#### EXTRACTED MATERIAL

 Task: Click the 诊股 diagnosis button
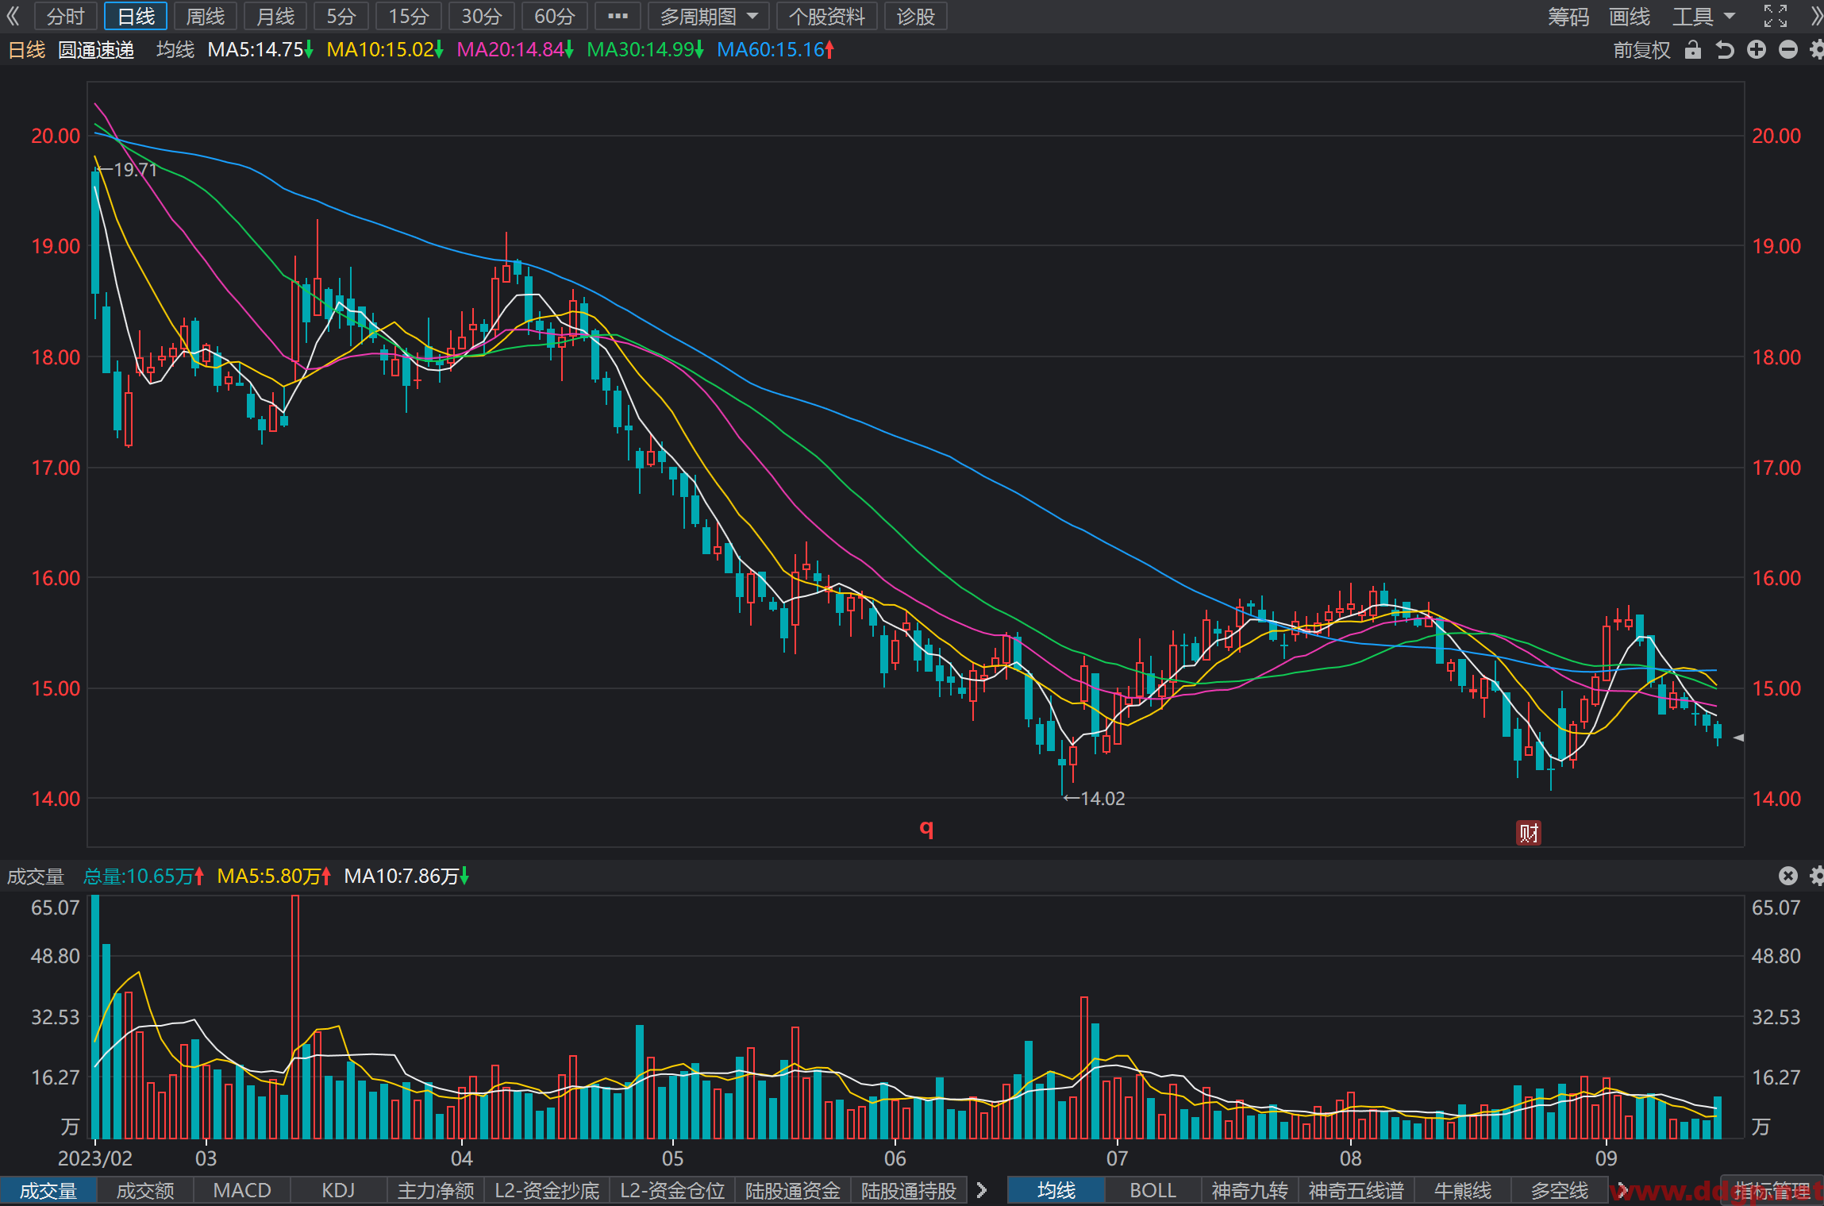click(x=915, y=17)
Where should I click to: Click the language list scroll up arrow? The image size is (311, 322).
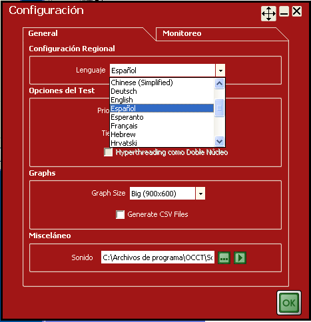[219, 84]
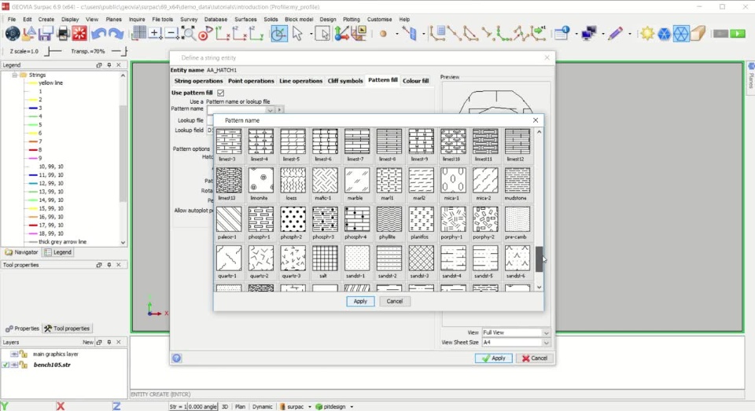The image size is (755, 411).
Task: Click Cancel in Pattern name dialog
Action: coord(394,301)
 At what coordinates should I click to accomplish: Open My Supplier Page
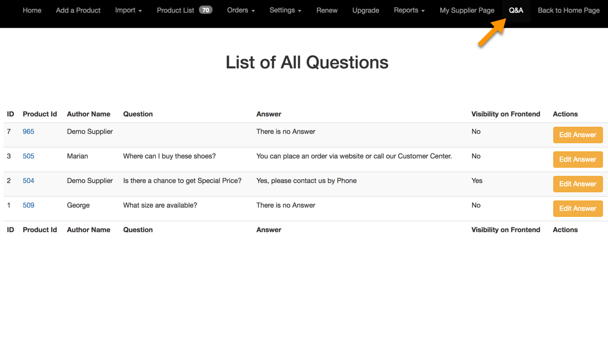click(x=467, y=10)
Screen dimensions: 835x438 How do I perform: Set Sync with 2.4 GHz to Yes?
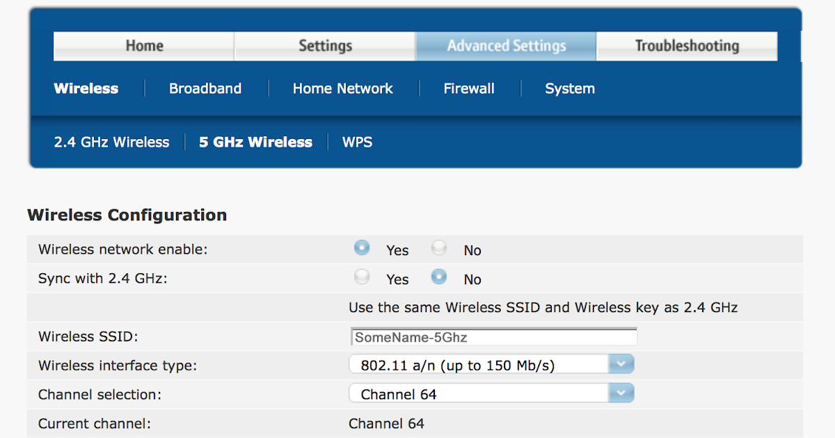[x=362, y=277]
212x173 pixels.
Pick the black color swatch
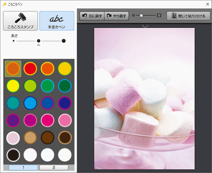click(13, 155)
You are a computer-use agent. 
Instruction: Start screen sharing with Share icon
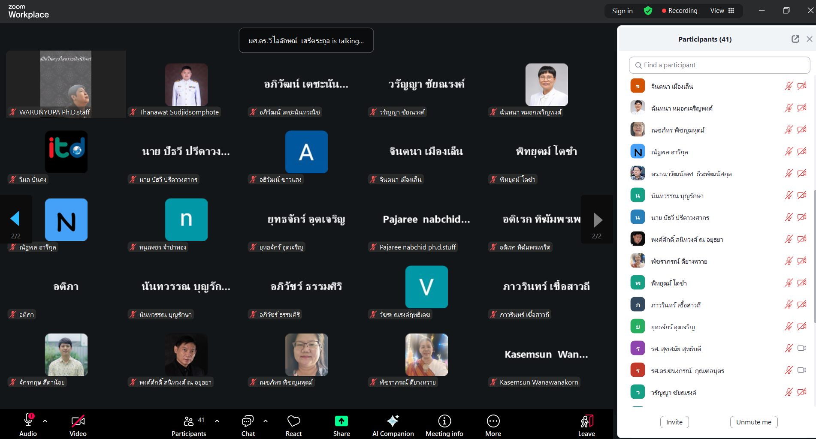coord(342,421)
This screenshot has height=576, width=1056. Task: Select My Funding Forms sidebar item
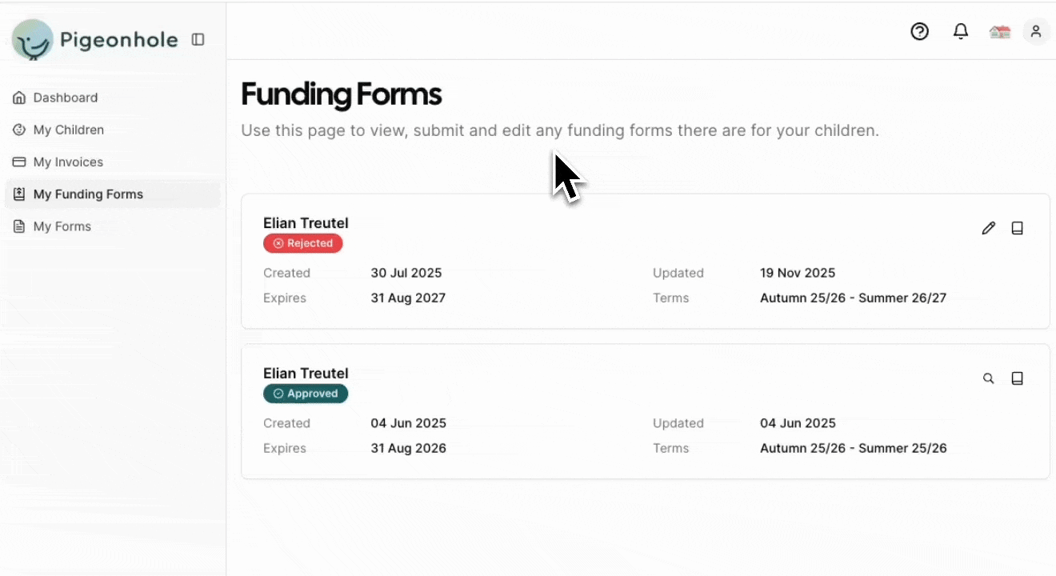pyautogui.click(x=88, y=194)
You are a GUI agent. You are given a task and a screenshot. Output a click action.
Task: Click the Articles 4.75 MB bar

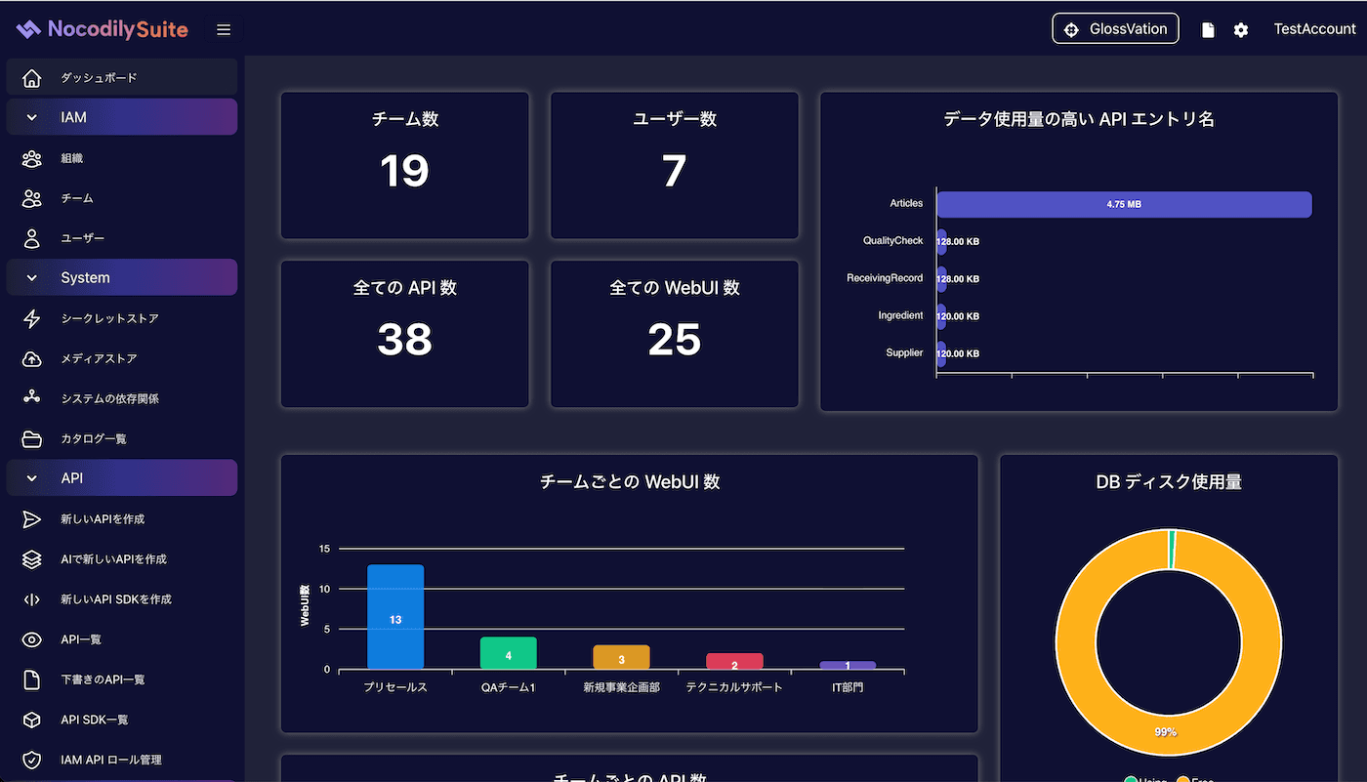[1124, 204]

########

ABOUT THIS TASK: State only how many lines in the material include "agent".

RESULT OF THE TASK: 2